What does this PR do?

This PR accomplishes a few different things:

  • Adds support for cgroupsV2
  • Continues our deprecation of elastic/gosigar, by moving the cgroups code into libbeat. A considerable portion of the code here is pre-existing code from gosigar that's been reorganized.
  • Moves the opt library from metricbeat/internal/metrics to libbeat, since we use it here too.
  • Refactors the existing cgroups V1 code to be more in line with the refactor of the system module, removing the MapStr manipulation code in favor of having the data format hard-coded into the structs, and makes the cgroups code overall more "metrics first"

Note that supporting cgroups V1 and V2 involves some compromises, as the two versions structure themselves and report data fairly differently, and as such, most of the metrics APIs require the consumer to differentiate between V1 and V2 if they want to access raw metrics. V1 and V2 can also cooexist on the same system, so this must happen on a pid-by-pid basis.

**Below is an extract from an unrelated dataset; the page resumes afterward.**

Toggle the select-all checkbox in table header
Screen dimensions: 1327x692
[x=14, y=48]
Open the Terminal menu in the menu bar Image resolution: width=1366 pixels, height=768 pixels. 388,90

Also, I'm still testing this on V1 and mixed v1/v2 systems, but the code is otherwise ready for review.

There's also the issue of dashboards. The system Docker dashboard relies on many of the V1 fields that aren't present in V2, and I'm not really sure how to deal with them. Last I tried, we don't really have any mechanism for dashboards to operate with the logic of "use this field if present, otherwise use this other field." We may also just want to re-write the dashboard entirely to just use fields that are present in V1 and V2, at the expense of losing some of the visualizations.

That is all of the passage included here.